▶ _PROBLEM STATEMENT_:
Output the entries exactly.
--- MATERIAL FOR THIS TASK ---
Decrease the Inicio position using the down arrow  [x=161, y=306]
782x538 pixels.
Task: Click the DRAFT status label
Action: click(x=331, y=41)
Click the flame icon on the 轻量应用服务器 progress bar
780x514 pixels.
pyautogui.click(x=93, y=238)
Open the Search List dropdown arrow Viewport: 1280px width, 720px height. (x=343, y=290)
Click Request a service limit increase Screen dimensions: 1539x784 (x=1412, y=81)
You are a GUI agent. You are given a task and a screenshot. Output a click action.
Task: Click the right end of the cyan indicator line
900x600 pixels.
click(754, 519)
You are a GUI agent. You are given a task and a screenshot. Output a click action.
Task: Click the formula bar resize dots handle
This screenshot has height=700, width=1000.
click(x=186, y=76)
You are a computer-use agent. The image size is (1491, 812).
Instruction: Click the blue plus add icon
---
▶ _ANSWER TO THE PROBLEM_:
Decrease the Inicio position using the down arrow  [x=161, y=306]
782x538 pixels.
Task: Click the DRAFT status label
Action: click(x=331, y=41)
Click the flame icon on the 轻量应用服务器 progress bar
780x514 pixels.
pyautogui.click(x=93, y=238)
Open the Search List dropdown arrow Viewport: 1280px width, 720px height. (x=343, y=290)
Click Request a service limit increase Screen dimensions: 1539x784 (x=1412, y=81)
You are a GUI agent. You are given a task and a screenshot. Output a click action.
Task: Click the right end of the cyan indicator line
900x600 pixels.
click(754, 519)
You are a GUI agent. You are given a task and a screenshot. Output a click action.
Task: Click the formula bar resize dots handle
This screenshot has height=700, width=1000.
click(x=186, y=76)
You are a computer-use agent. The image size is (1491, 812).
Instruction: Click the blue plus add icon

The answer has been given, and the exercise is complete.